Look out Bullwinkle! Here comes Rocky
It's small, furry, and "flies" from tree to tree. It's Wisconsin's own version of Rocky the flying squirrel--the northern flying squirrel. There are two kinds (species) of flying squirrel in Wisconsin--the northern flying squirrel and the southern flying squirrel. The northern flying squirrel is slightly larger than its southern cousin. Both "fly" with the help of a fold of skin that extends along the squirrel's backside from the wrist to the hind foot or ankle. (More about that later.) The northern flying squirrel lives in the northern half of Wisconsin. As you can tell from looking at the Wisconsin forest wildlife poster, it lives in heavily wooded areas of mixed conifers and deciduous (trees that lose their leaves in the fall) trees. It prefers moist forests with many fallen, large decaying and mossy logs.
The northern flying squirrel has kind of a flat body, particularly when it extends its legs and the skin attached to them. It has large eyes. Its fur is kind of cinnamon colored on the backside. The sides of the face, under the ears, and the neck are a pale gray. Its belly is whitish to pinkish cinnamon. It is also pretty small, growing to about a foot long and weighing between 4- 7.5 ounces.
The flying squirrel is nocturnal--active at night. Since it's on the move at night, you're not likely to see one. Although, it has been known to check out a campfire or cabin light in search of food. You might also hear one rummaging in the trees or on the ground for food. If left undisturbed, the flying squirrel will stay in its nest during the day. The nest, used as a resting place and home during the winter is usually in a tree cavity (a woodpecker hole or natural cavity.) The nest may be anywhere from the surface of the ground to 50-60 feet up.

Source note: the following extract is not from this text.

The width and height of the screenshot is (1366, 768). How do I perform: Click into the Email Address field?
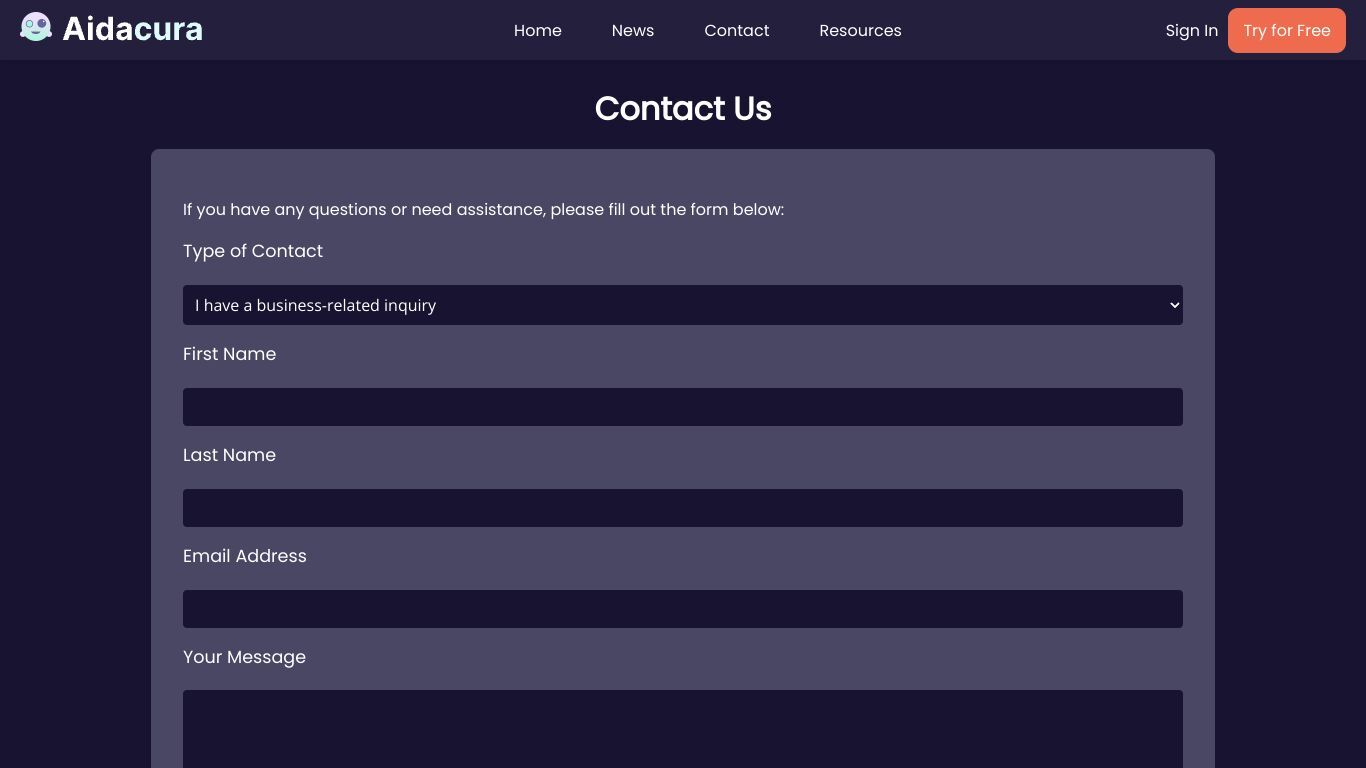click(683, 609)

The flying squirrel doesn't really fly. It gets around by "volplaning." It climbs high in a tree, then leaps with legs extended and its patagium (the fold of skin that extends from wrist to ankle) outstretched, gliding in a descending curve towards another tree. At the end of its glide it swings upward and lands head up on a neighboring tree. It repeats this move over and over as it moves about. It can glide anywhere from a few feet to 150 feet! Not bad for a little 12-inch squirrel! The northern flying squirrel also hops around quite a bit on the ground.
This small squirrel eats nuts and seeds--hazelnuts, beechnuts and spruce, balsam and maple seeds. It also likes the fruits of pin cherry, juneberry, huckleberry, and mountain ash. Like most squirrels, it loves mushrooms and other fungi. Late in the winter and early spring when food is scarce, it will feed on the buds of trees. It also likes to eat raw meat and has been known to eat young birds.
The flying squirrel needs to be on the watch for house cats, foxes, weasels, martens, great horned owl and goshawks. These predators will make a meal out of this little squirrel.
If you're camping this summer and you think you see something gliding from tree to tree, keep watch. You may get a visit from a northern flying squirrel.